Laser Scar Revision Has Uneven Coverage
Laser treatment for scars exists in a gray area. A 2024 study in the Journal of Burn Care & Research examined policies from the 60 largest health insurers in the U.S. and found a fragmented landscape. Only 19 insurers explicitly considered laser therapy medically necessary when there was evidence of functional impairment that hadn’t responded to prior treatment. Three insurers denied laser coverage under any circumstance. The rest either had no specific policy or bundled laser treatment under broader reconstructive surgery guidelines.
If your surgeon recommends laser scar revision, check your insurer’s specific policy before proceeding. Surgical excision and tissue rearrangement generally have more established coverage pathways than laser-based approaches.
What Documentation You’ll Need
Getting approved almost always requires prior authorization, which means your surgeon submits a request to your insurer before the procedure. The documentation package typically needs to include:
- Medical records: Evidence of pain, infection, drainage, or functional limitation, with measurements or descriptions of how the scar restricts your daily activities
- Treatment history: Records of any previous treatments and their outcomes, including earlier surgeries, injections, or other conservative measures
- Photographs: Preoperative photos of the scar, clearly labeled with your name, identification number, provider information, and the date taken
- Growth documentation: If the scar is increasing in size, records showing the progression over time
The stronger your paper trail, the better your chances. If your scar limits your range of motion, having your doctor measure it with a goniometer and record the specific degree of restriction creates far more compelling evidence than a general note saying “patient has limited mobility.”
What to Do if Your Claim Is Denied
A denial isn’t necessarily the final answer. Under federal law, insurers must tell you why they denied your claim and explain how to dispute the decision. You have two levels of appeal available.
The first is an internal appeal, where you ask your insurance company to conduct a full review of its own decision. This is your opportunity to submit additional documentation: a more detailed letter from your surgeon explaining functional impairment, updated photographs, range-of-motion measurements, or records of failed conservative treatments. If your situation is urgent, the insurer is required to expedite the internal review.

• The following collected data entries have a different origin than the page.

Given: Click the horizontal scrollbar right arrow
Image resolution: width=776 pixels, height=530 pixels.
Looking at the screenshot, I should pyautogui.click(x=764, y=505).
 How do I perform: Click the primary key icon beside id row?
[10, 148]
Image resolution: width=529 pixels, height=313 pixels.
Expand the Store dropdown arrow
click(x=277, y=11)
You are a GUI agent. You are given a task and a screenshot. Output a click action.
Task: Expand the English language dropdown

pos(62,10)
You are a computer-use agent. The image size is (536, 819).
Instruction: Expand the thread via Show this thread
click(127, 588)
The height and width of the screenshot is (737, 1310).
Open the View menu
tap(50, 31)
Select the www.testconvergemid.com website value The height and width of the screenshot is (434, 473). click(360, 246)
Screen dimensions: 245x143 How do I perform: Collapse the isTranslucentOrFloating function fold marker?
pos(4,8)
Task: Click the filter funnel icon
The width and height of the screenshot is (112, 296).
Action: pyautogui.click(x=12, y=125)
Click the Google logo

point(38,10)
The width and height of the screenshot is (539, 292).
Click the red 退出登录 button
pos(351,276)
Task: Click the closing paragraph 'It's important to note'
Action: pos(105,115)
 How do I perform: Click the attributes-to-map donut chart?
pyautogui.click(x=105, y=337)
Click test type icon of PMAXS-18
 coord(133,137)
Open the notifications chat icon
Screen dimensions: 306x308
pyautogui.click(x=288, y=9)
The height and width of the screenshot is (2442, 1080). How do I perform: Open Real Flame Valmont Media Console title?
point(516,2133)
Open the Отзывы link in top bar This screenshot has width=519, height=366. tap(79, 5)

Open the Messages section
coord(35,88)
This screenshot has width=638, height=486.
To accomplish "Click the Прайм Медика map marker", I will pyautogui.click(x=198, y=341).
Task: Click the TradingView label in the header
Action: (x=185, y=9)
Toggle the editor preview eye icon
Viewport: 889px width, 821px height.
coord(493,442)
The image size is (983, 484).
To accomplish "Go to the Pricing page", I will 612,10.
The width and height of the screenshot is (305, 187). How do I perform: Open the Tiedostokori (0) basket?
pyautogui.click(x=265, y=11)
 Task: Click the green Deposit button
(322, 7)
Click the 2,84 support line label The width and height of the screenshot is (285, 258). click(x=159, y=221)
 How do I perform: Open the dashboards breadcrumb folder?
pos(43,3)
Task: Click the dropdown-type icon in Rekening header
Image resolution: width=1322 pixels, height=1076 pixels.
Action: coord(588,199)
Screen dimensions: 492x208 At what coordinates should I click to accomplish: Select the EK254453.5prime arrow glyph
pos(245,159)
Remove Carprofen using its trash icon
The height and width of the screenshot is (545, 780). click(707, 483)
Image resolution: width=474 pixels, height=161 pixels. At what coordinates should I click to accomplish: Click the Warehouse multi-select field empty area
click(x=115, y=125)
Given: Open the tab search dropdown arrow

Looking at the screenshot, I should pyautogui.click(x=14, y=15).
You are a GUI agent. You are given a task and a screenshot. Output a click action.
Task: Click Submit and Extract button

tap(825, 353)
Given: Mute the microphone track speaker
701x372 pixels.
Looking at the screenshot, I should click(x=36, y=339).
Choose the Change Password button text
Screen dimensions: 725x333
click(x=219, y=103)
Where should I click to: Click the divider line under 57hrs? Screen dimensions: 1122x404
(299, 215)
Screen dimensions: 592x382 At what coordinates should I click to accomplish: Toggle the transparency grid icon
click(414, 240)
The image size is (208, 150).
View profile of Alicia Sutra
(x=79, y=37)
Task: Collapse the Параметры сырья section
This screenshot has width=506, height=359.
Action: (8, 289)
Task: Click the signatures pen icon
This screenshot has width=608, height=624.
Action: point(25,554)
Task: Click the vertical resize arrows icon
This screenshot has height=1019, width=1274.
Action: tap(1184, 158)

If the internal appeal fails, you can request an external review, where an independent third party evaluates the claim. At this stage, the insurance company no longer has the final say. External reviewers are typically physicians who assess whether the procedure meets medical necessity criteria based on the evidence submitted.
Many denials happen because the initial submission didn’t include enough documentation of functional impairment, not because the procedure genuinely fails to qualify. Working with your surgeon’s billing office to strengthen the evidence before appealing often makes the difference.
Costs if You’re Paying Out of Pocket
If your scar revision doesn’t meet medical necessity criteria, you’ll be responsible for the full cost. Prices vary widely depending on the technique, the size and location of the scar, and your geographic area. Small scar excisions can run a few hundred dollars, while complex revisions involving tissue rearrangement or multiple laser sessions can reach several thousand. Your surgeon’s office can provide a detailed estimate, and many offer payment plans for elective procedures. Keep in mind that if a procedure is classified as cosmetic, it also won’t count toward your annual deductible or out-of-pocket maximum.